> **Dataset content**
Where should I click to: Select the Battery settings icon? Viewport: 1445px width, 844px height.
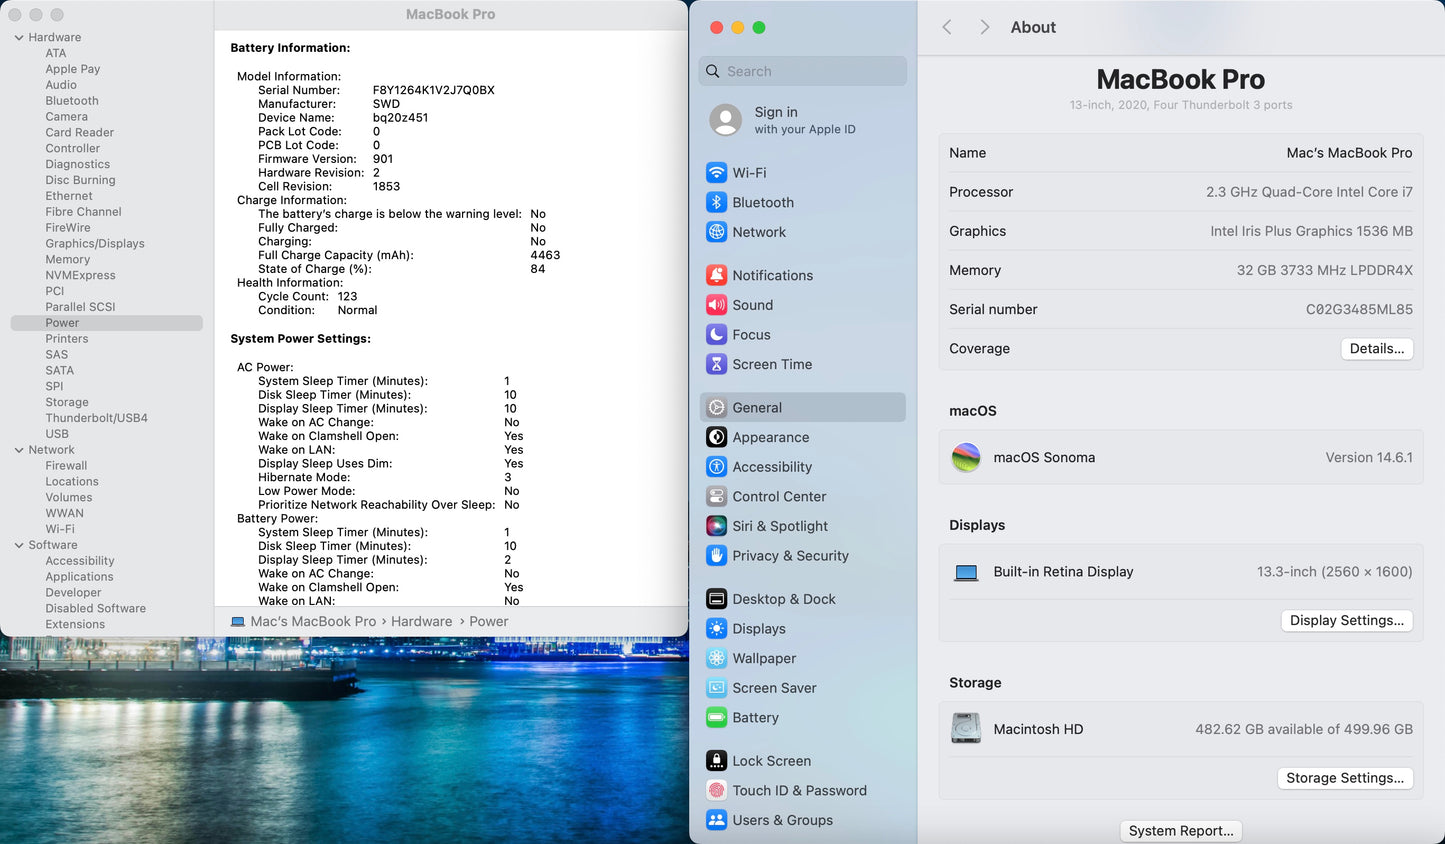[x=716, y=718]
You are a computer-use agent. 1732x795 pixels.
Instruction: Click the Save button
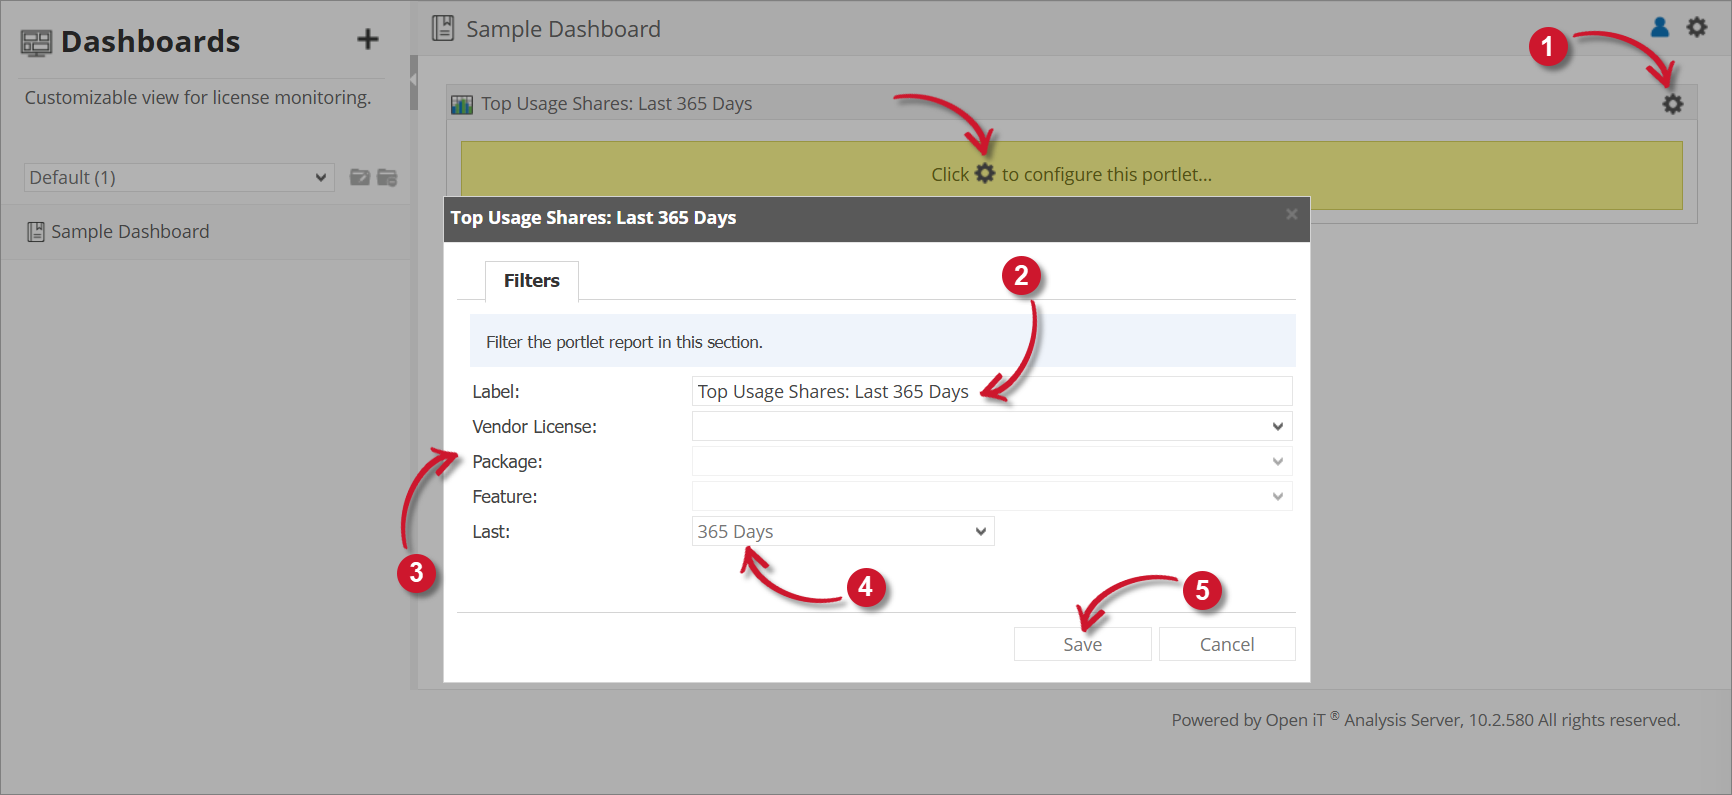pyautogui.click(x=1082, y=645)
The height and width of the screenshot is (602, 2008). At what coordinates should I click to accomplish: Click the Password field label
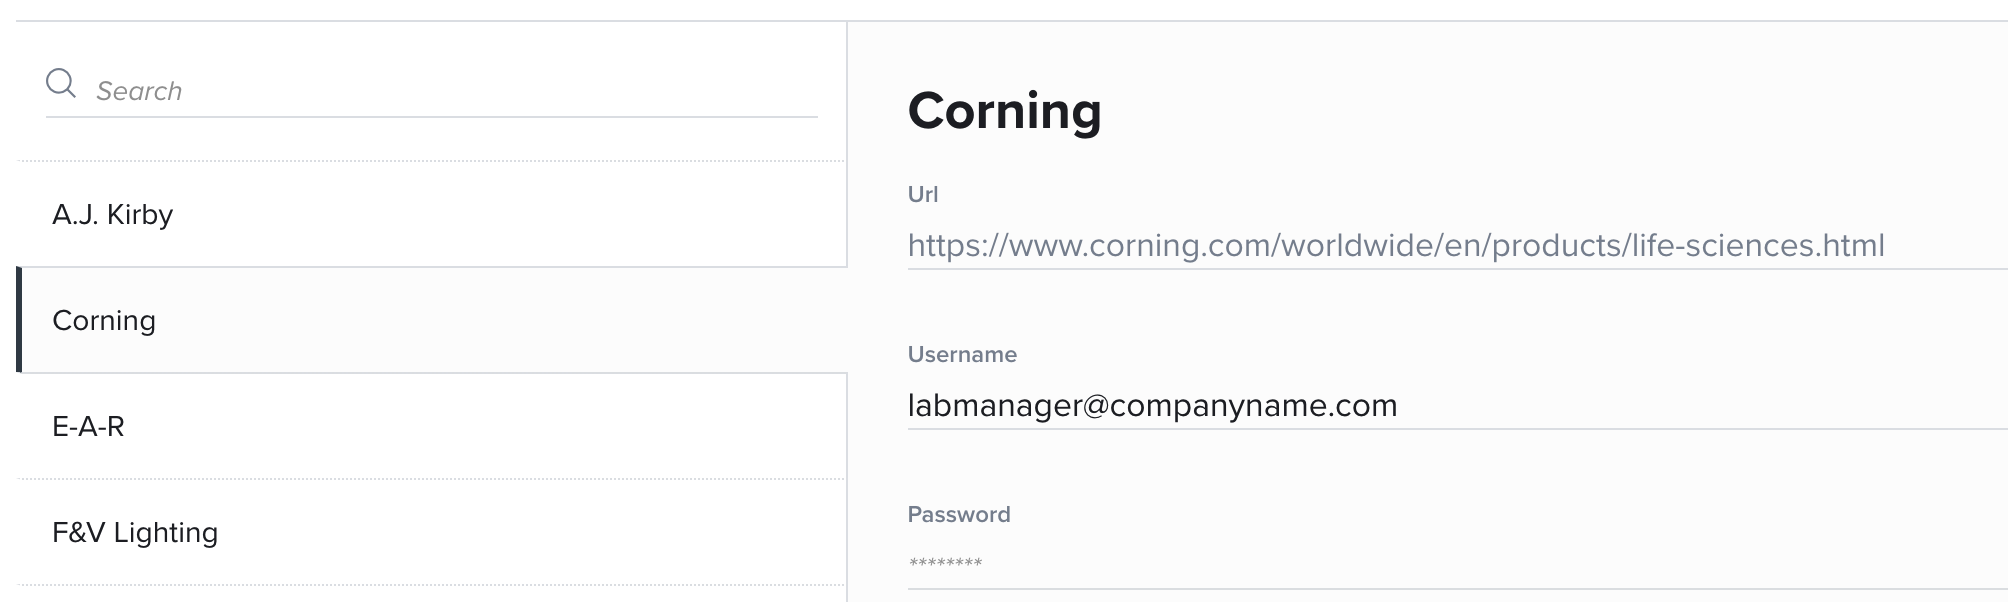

> **Task prompt**
Transcribe everything above exactly. Do not include the pictures.

> **Expected answer**
Where should I click to: Select the Battery settings icon? Viewport: 1445px width, 844px height.
[x=716, y=718]
You are a computer-use agent. 1732x795 pixels.
Instruction: Click the Save button
pyautogui.click(x=1082, y=645)
The height and width of the screenshot is (602, 2008). At what coordinates should I click to accomplish: Click the Password field label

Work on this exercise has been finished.